(JollofNews)– The long-string of titles of His Excellency, Sheikh Professor Alhaji Dr Yahya AJJ Jammeh Babili Mansa belies his unadulterated love for power.
So, how could a man whose unadulterated love for power graciously concede defeat to a little-known former estate agent, Adama Barrow in the presidential election on 1 December 2016?
How could a man who had survived and foiled several military coup attempts inadvertently stage his own downfall?
Well, I think it all began with Jammeh’s ego-tripping to perpetuate himself in power.
He extended his love for amending his titles to amending the Gambian Constitution and the electoral laws as he wishes. After coming to power through a military coup on 22 July 1994 and then won his first tightly-controlled election two years later, he amended the Constitution to remove the presidential term limit.
He amended it in 2003 to replace the two-round voting system if no candidates have an absolute majority with a one-round voting system, where a candidate can win with a simple majority. The one-round voting system and the simple majority requirement had worked in President Jammeh’s favour in past elections since the opposition had always failed to form a viable coalition to run against him.
To further entrench himself in power, Jammeh allowed the Independent Electoral Commission (IEC) to amend the Electoral laws in 2015 imposing higher fees and an age-limit of 65 years to be eligible to run for the presidency. The opposition accused Jammeh of plotting to create a one-party state with the change. The age-limit was specifically aimed at side-lining his arch rival, Ousainou Darboe, the leader of the main opposition, the United Democratic Party (UDP).
As if the various amendments were not enough, Jammeh allowed the IEC to change the way ballots were counted from a centralised system to on-the-spot counting. The problem with the centralised counting system was that many ballot boxes will only arrive at a counting centre under the cover of darkness, several hours after polls closed at 5pm.

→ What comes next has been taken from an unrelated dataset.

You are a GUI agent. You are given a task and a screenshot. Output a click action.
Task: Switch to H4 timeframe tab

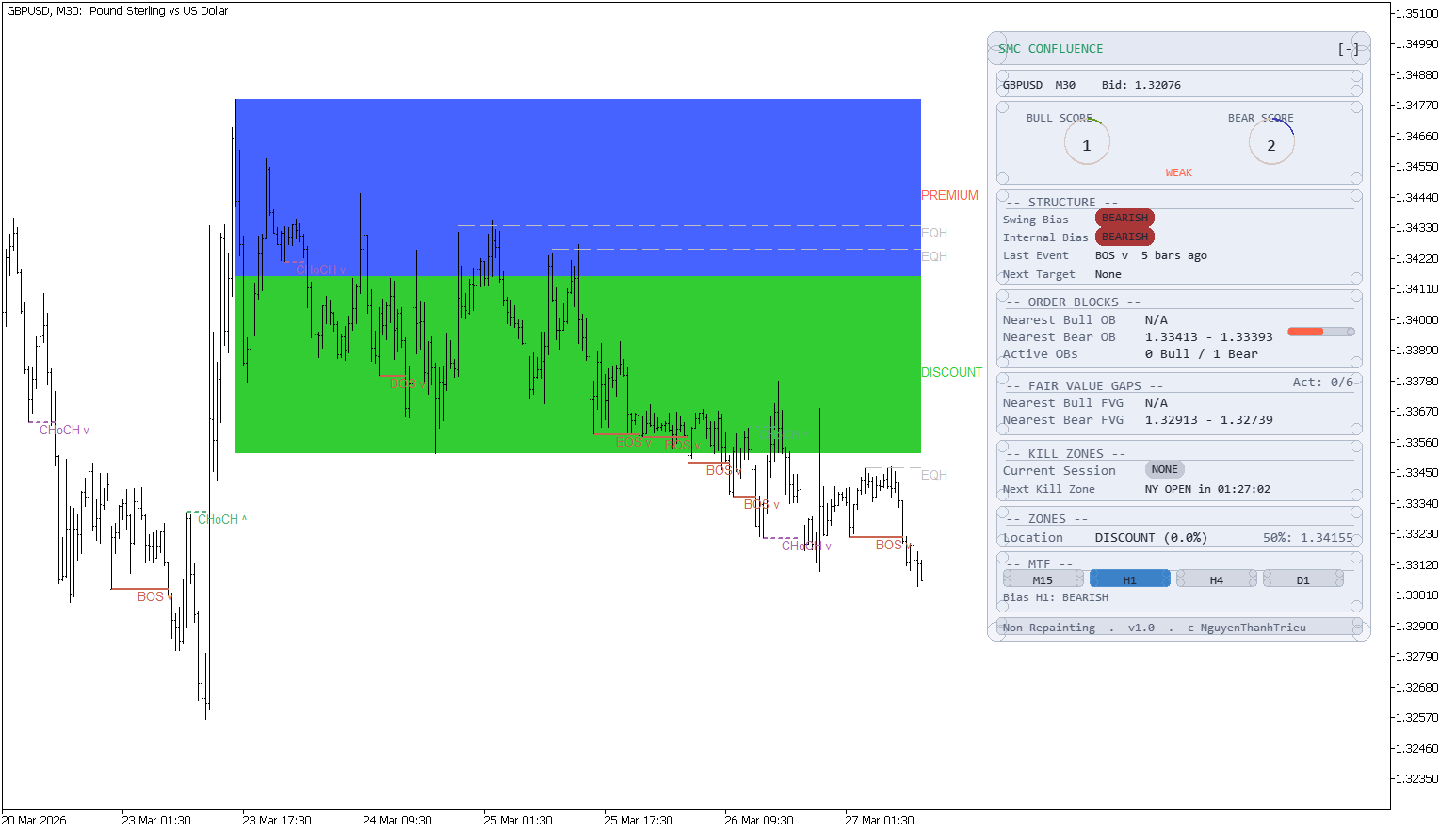tap(1216, 579)
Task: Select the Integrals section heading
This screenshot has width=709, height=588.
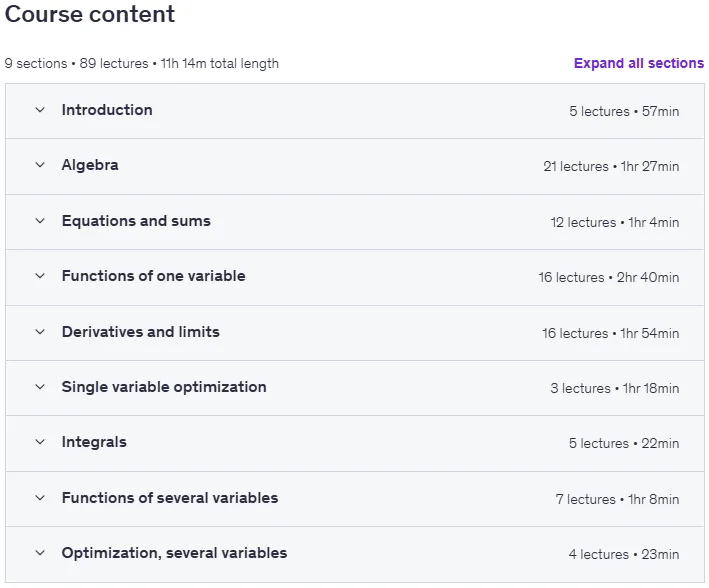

During the transfer of the ballot boxes, anything could happen in President Jammeh’s favour as he was the only one with the means and resources to deploy party agents at every polling station across the country.
Alongside people’s resolve for a change, the high fees for presidential candidate, the age-limit, the-spot counting of ballots and the first-round voting system all contributed towards Jammeh’s downfall.
The high fees helped to push the opposition parties to agree to form a viable coalition for the first time. The age-limit forced UDP to replace Darboe, who lost three times to Jammeh, with Barrow. The on-the-spot counting injected some transparency into the election. And were it not for the first-round voting system and simple majority, there would have been a second round given that Barrow won 45.5% of the votes with Yahya and Mama Kandeh (a former member of Jammeh’s party) winning 36.7% and 17.8% respectively.
Notwithstanding, the most surprising element of the outcome of the election was Jammeh’s gracious acceptance of the result. His gracious concession was driven by a combination of factors including the shock result, the subtle diplomatic pressure from the former UN Secretary General Kofi Annan and former Nigerian president Olusegun Obasanjo and Jammeh’s penchant to spring a surprise.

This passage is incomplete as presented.